16/02/25

Abraham Lincoln Walker @ Andrew Edlin Gallery, New York - Text by Dan Cameron

Abraham Lincoln Walker 
Andrew Edlin Gallery, New York 
February 22 – April 5, 2025 

Text by Dan Cameron 

Andrew Edlin presents the first NYC gallery exhibition for the late East St. Louis artist Abraham Lincoln Walker (1921-1993). Although Walker participated in a handful of regional group exhibitions during his lifetime, he had little desire to show his art publicly, preferring to work in near-complete solitude in the basement of his East St. Louis home, a few blocks from where Miles Davis grew up.

For most of his adult life, the people in his immediate orbit knew Walker as the owner of a successful house painting business, Lincoln Walker Painting and Decorating Company. Born in Henderson, Kentucky, Walker went to live with his aunt and uncle in East Saint Louis when he was five or six years old and became an inspirational speaker in the Church of God in Christ. He met his wife Dorothy, a social worker, and together they raised two children. Walker’s social life sometimes included the local VFW lodge and Pudge’s Tavern, and the numerous rathskellers found throughout the city. He painted in the early mornings before work, the evenings after work, and most Saturdays. According to his wife, Walker said, he would have started to paint earlier but ‘Who had ever heard of a Black Artist?

Walker’s singular approach to painting was fueled both by his lifelong spiritual beliefs and by his personal experiences living in a city that was once a thriving industrial and cultural center but had become roiled by economic and racial tensions, including the 1968 race riots. At some point he became an ordained minister, but by the time he picked up a brush he had stopped attending services and questioned the integrity of various church leaders. While his relationship with organized religion had become conflicted according to his son, “His faith never changed, he always lived in his relationship with the Lord.”

Already in his forties, Walker was resolutely self-reliant in his approach to making art. He isn’t known to have formally studied art, visited museums or had art books at home, and no extant writings, recordings or interviews with him have surfaced, which leaves the paintings themselves as the best evidence of his rapid artistic trajectory: his street and genre scenes like Party Time I (1977) and Whatcha See is Whatcha Get (1977).

The 1970s were pivotal for Walker, his range broadening from intricate narratives in urban settings like Party Time I to the surrealist facial distortions and dystopian landscape of Widow’s Mite, painted the same year.
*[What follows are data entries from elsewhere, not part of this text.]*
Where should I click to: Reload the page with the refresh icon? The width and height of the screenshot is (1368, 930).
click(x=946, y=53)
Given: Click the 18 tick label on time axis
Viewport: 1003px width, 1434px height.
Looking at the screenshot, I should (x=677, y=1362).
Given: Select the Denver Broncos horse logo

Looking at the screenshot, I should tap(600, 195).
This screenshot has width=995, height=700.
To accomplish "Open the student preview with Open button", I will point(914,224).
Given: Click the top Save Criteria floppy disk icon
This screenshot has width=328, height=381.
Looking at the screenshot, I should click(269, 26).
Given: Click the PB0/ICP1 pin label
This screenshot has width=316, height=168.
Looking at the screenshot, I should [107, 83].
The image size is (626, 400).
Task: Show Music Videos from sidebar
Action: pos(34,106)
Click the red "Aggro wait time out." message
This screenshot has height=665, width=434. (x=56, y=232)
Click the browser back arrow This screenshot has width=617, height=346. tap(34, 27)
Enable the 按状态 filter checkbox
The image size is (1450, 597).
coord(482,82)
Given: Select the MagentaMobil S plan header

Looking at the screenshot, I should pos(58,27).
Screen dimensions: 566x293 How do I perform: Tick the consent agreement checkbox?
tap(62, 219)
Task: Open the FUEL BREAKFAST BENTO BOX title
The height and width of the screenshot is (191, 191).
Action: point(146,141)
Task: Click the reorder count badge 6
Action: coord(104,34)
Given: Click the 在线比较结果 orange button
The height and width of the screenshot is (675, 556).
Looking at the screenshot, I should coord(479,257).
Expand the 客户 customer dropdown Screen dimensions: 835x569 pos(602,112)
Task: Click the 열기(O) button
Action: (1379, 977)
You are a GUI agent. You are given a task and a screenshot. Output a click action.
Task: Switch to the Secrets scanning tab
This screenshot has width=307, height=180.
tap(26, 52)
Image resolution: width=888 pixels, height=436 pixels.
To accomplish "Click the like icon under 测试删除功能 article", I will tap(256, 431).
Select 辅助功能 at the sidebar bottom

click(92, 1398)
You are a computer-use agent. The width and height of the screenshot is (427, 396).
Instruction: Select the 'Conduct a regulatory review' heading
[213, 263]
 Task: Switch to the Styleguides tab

In Old and New (1978), he transforms the physical composition of both figures’ complexions to resemble decaying vegetation or amphibian flesh — an effect that recalls the portraits of fellow Midwesterner Ivan Albright. Walker’s increasing confidence fostered a process of creative improvisation. He seemed to be discovering his figures within the paint itself, revealing ambiguously rendered faces, bodies, and limbs. His technique encompassed applying paint with a variety of implements, including pieces of wood or plastic that would leave behind a specific texture. Or he would scrape paint away with a palette knife to reveal the gessoed canvas. Walker also deployed his own versions of frottage and decalcomania to heighten his colors’ luminosity and the lyricism of his line. By the 1980s he was steadily articulating the mystical visions that would characterize his paintings for the rest of his life. Increasingly fixated on exploring celestial spaces, he layered overlapping fields of color to convey emotional weight and tenacity, as in an untitled painting on paper of a solitary man standing upright in a small fishing boat as a multi-hued sea rages in darkness around him. Even in his most abstract later paintings, it is possible to trace his subject matter back to the deep reservoir of visionary tales he recounted to congregations as a young boy.